Written by Theresa Marteau Reposted from CNN.com
Theresa Marteau is director of the
Behaviour and Health Research Unit at the Institute of Public Health,
University of Cambridge, United Kingdom. Her areas of research include
developing and evaluating interventions aimed at changing behaviors to improve
public health.
Would you be
more likely to take the stairs if the elevator doors were slower to close?
Would you be more likely to eat healthy foods if the unhealthy selections were
harder to reach?
You might --
and you might not even be aware of it.
Humans, as
well as other animals, are motivated to conserve energy and have a built-in
preference for the shortest or easiest way of doing something over a longer or
more difficult way.Our behavior is guided by two systems: a reflective system, in which we act in a conscious way, working toward goals while aware of our motivations and actions; and an automatic system, in which we act without reflection, responding to our surroundings and performing behaviors we have performed countless times before.
Targeting automatic behaviors could be a key way to fight disease.
Worldwide,
more than half of deaths are due to four diseases: cancer, heart disease,
diabetes and chronic respiratory disease.
The main
causes of those are smoking, overeating, excessive alcohol consumption and a
sedentary lifestyle. It's estimated that 75% of diabetes and heart disease
cases and 40% of cancers would be prevented by changing the behaviors that
cause them.Past approaches have focused on persuading people of the risks faced by not changing behavior -- not curbing their drinking, for instance, or increasing their physical activity.
But even
if the risks are personalized, evidence has shown, such information has little
or no impact on behavior.
More
intensive behavioral programs, those aimed at weight loss or stopping smoking,
are more effective.
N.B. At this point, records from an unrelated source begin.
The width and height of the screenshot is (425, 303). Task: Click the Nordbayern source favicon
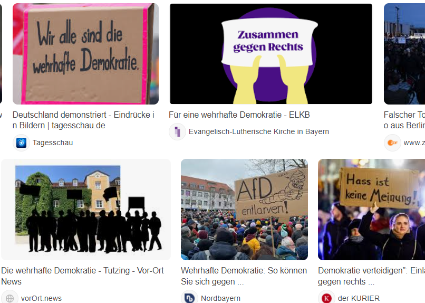click(x=189, y=298)
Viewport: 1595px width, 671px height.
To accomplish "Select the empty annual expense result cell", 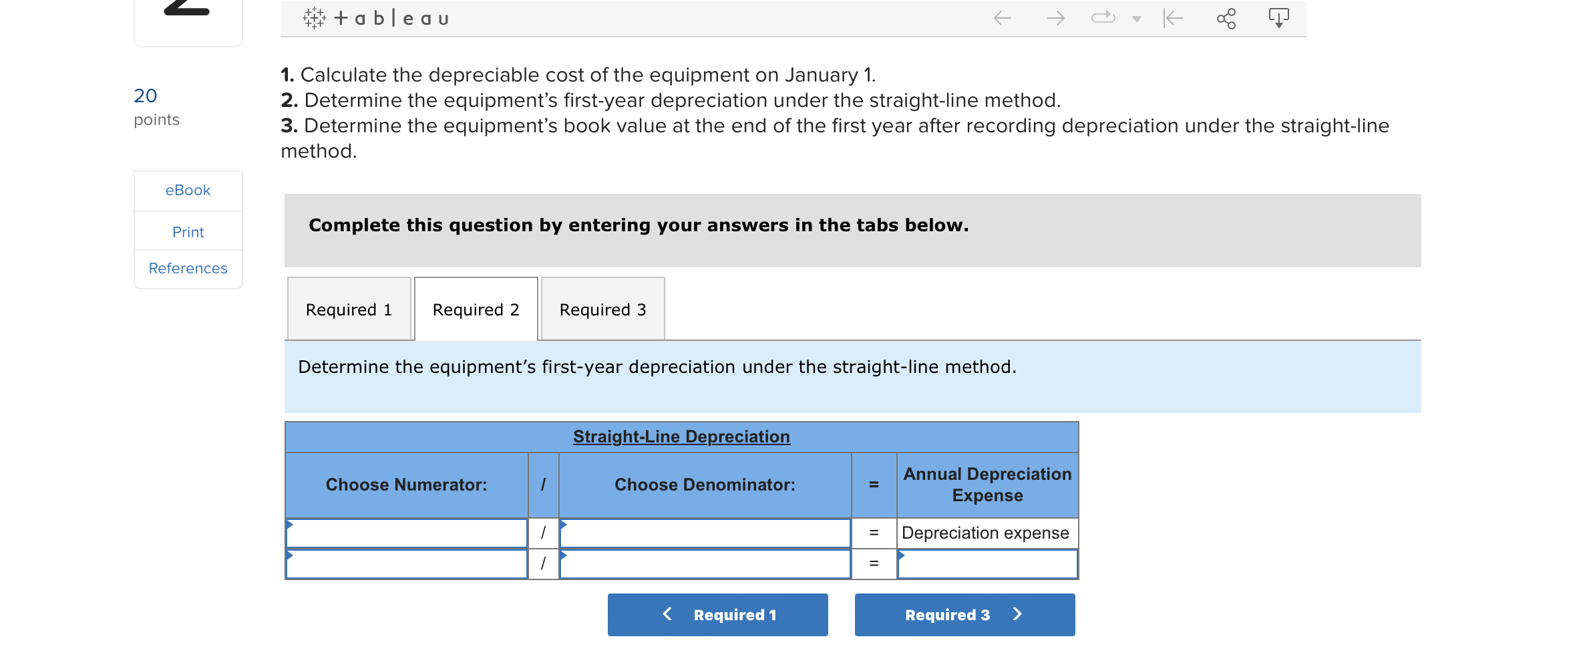I will point(987,565).
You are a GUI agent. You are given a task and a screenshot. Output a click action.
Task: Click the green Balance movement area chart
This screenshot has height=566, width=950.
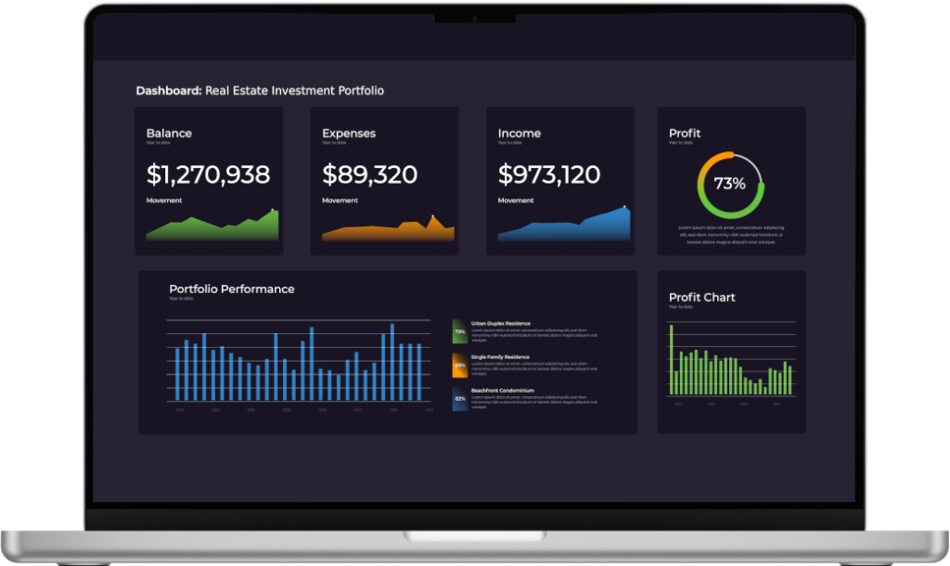tap(212, 230)
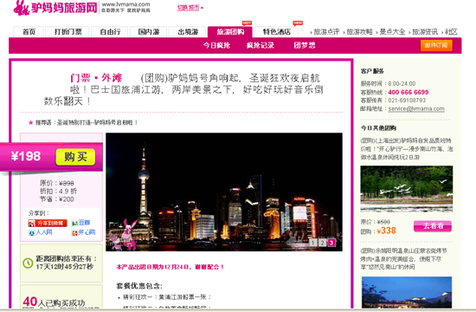
Task: Open 团梦想 in the pink submenu
Action: pos(305,45)
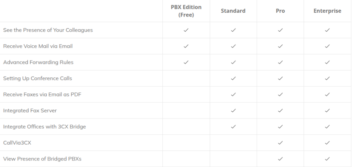Viewport: 352px width, 167px height.
Task: Click Pro checkmark for CallVia3CX
Action: (280, 143)
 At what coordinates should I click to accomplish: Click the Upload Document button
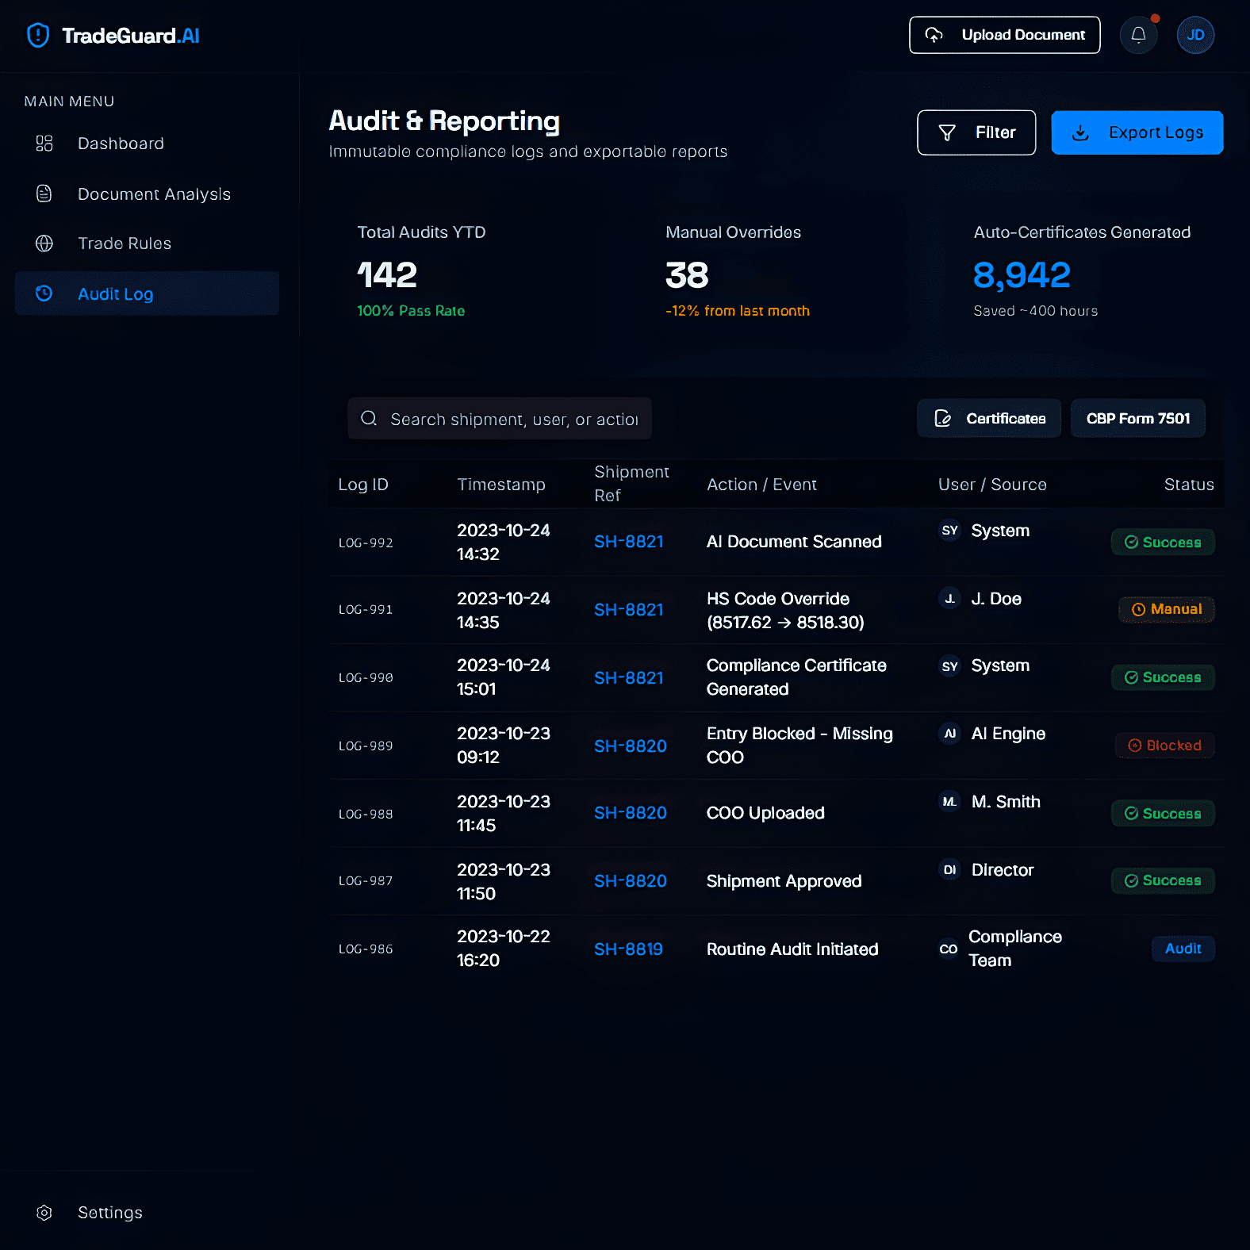coord(1004,35)
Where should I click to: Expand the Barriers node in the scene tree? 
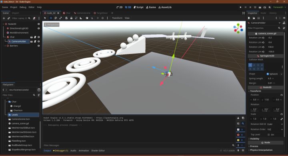[x=5, y=46]
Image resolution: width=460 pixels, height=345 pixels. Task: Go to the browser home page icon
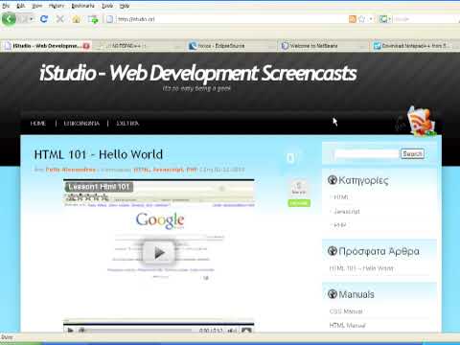[x=76, y=19]
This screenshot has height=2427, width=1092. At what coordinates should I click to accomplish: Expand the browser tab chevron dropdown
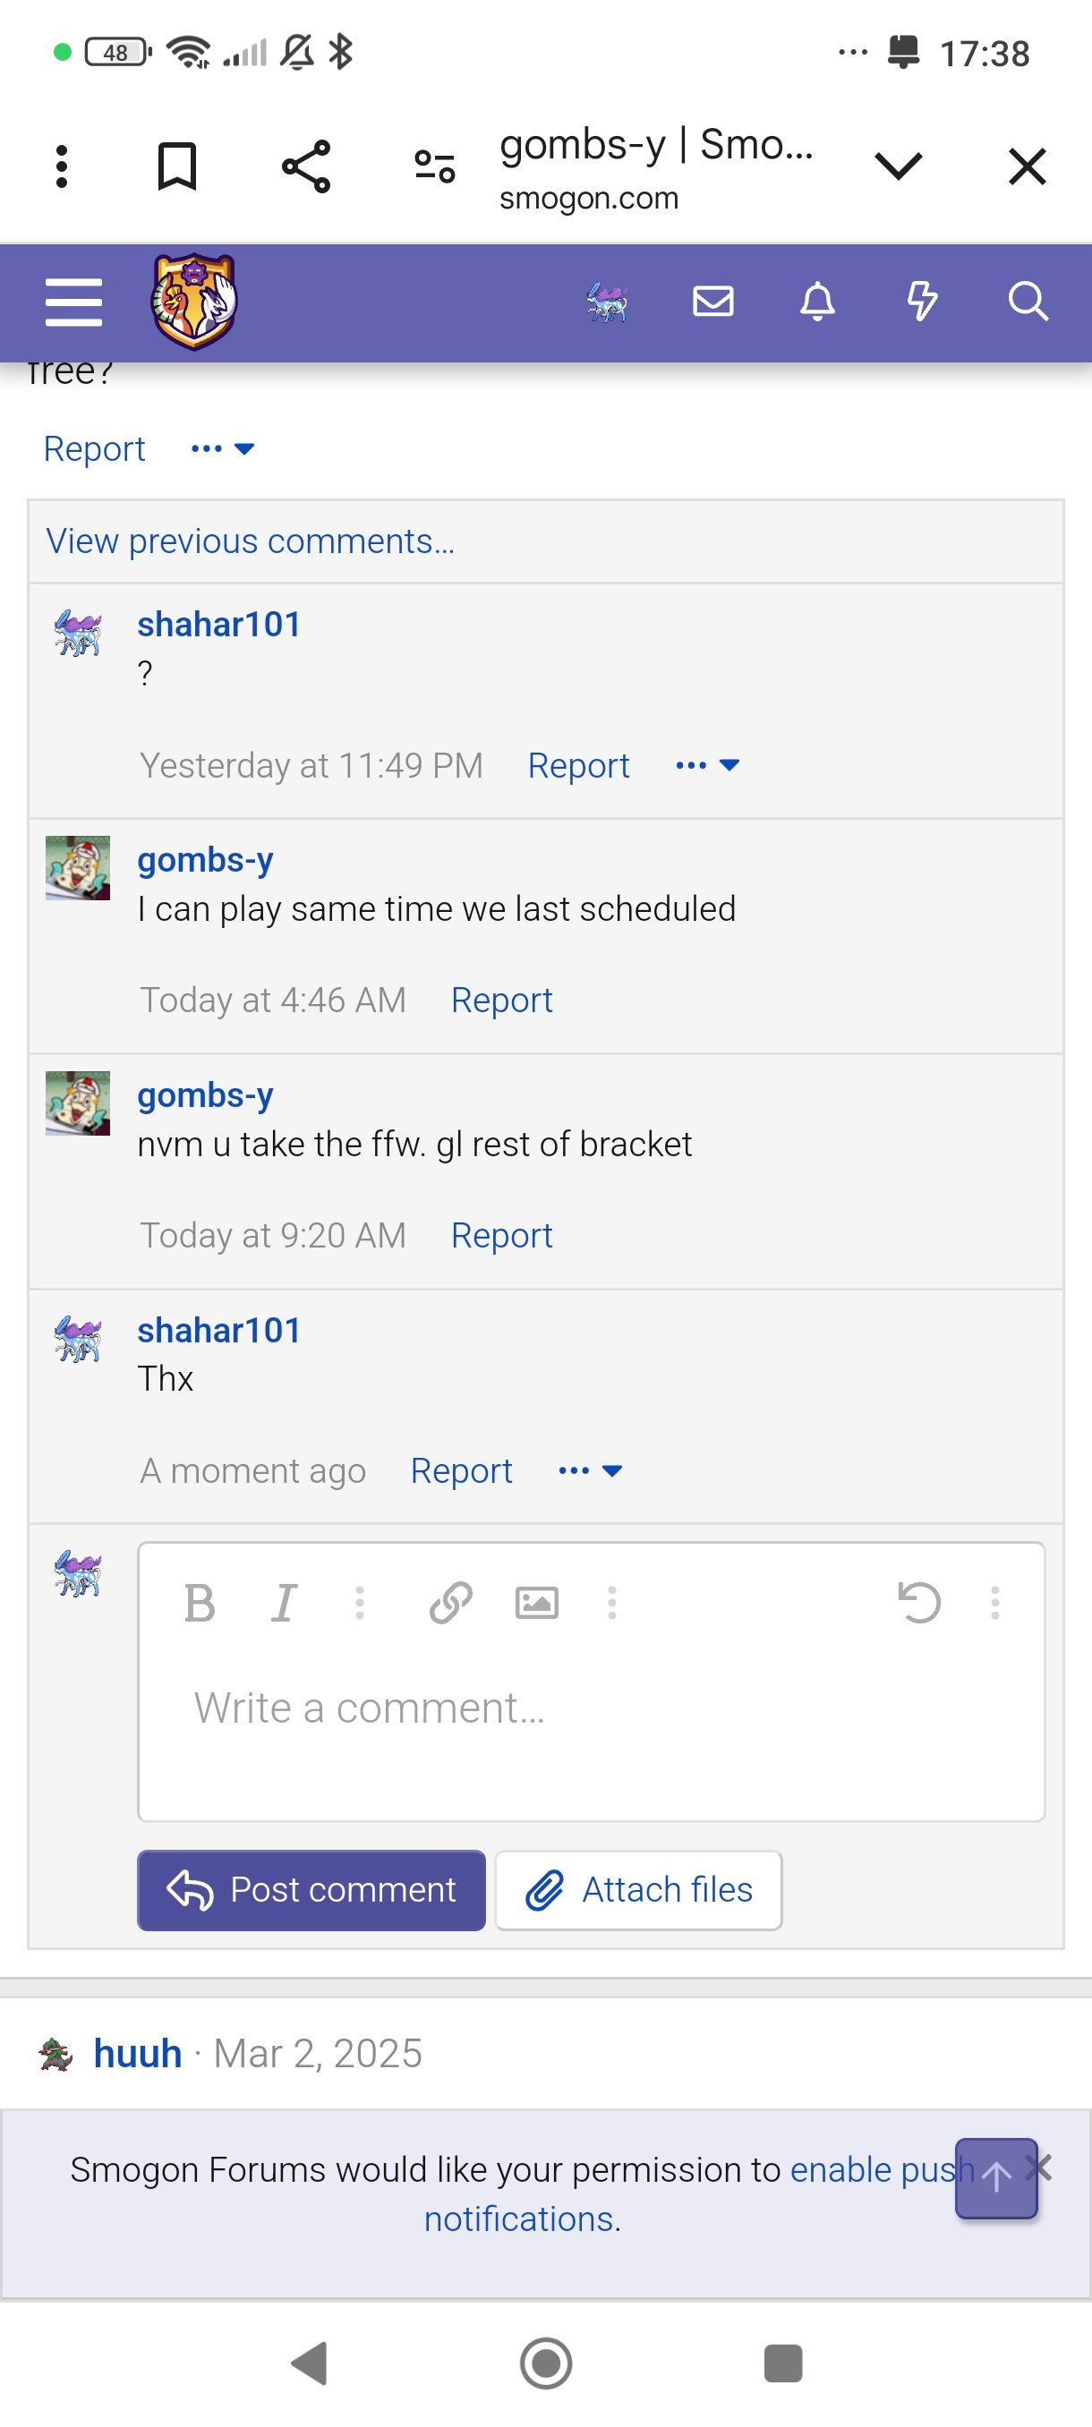click(x=897, y=167)
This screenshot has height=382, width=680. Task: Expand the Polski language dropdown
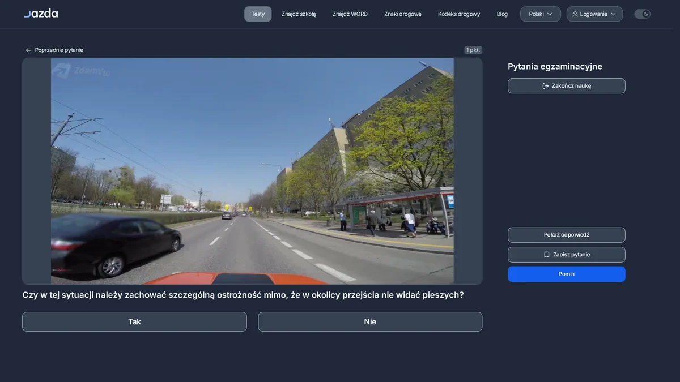pyautogui.click(x=541, y=14)
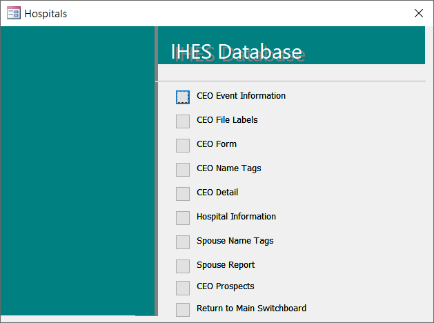Click the square button beside CEO File Labels
This screenshot has height=323, width=434.
pyautogui.click(x=183, y=121)
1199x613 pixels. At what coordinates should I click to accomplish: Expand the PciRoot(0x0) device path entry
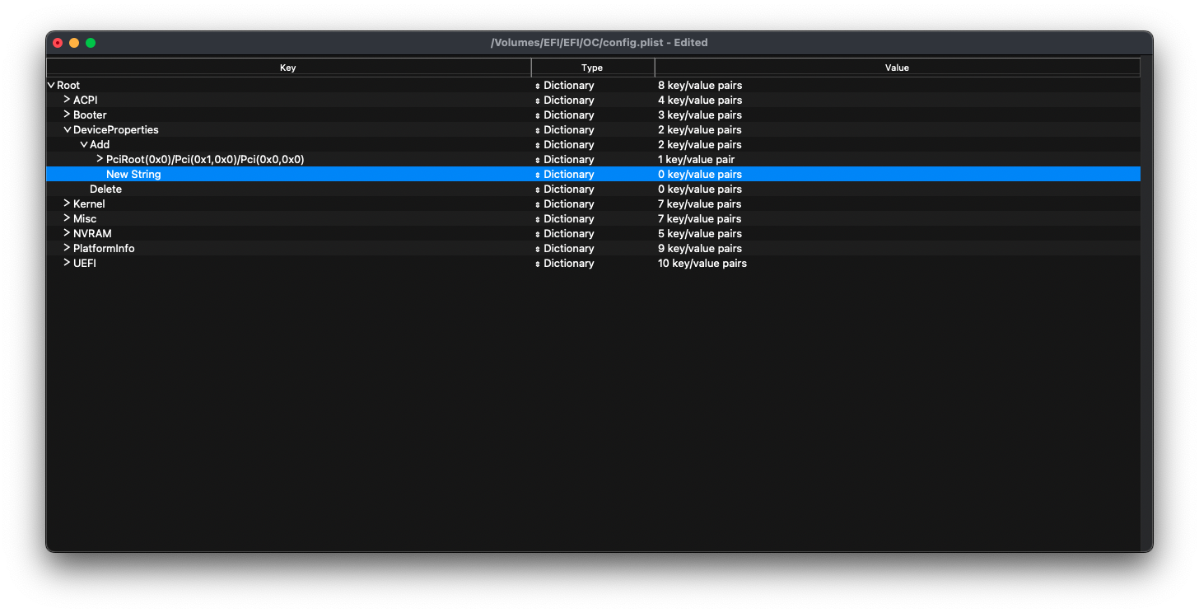tap(100, 159)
But their effect is still limited, as only a small
proportion of those who might benefit enroll in these programs, and of those
who do, only a minority succeed in changing their behavior.
It's the
highly routine behaviors that prove difficult to change.
We now know
that much of our behavior is not driven by thinking about the consequences of
our actions but rather is automatic, shaped by our environments and performed
often without awareness.
So how to target those automatic behaviors?
There are
two broad groups of interventions that try to do this: those that alter a
person's environment to make healthy behaviors the most likely and those that
change automatic associations to make the healthier products more attractive.
Those
stairs might seem easier if the elevator is slow, for instance. And putting
healthier foods nearer to people in a self-service cafeteria, reducing the
effort needed to reach them, might translate into healthier eating.
Another
example: the recent ban on large sodas served in restaurants in New York.
The other
broad approach is to target automatic processes to alter how a person responds
to their environment.
That might
mean increasing the packaging on healthy items to make them more attractive.
"Teddy bear's soup," for example, might be more attractive to
children than "lentil stew."
It may
also mean removing sports references on some food and drinks and removing
branding from cigarette packages, replacing them with images warning of harm.
But
changing our environments, as well as how we react to them, can be a large step
toward preventing 25% of cancer, cardiovascular disease, diabetes and respiratory
disease by 2020 -- a World Health Organization goal.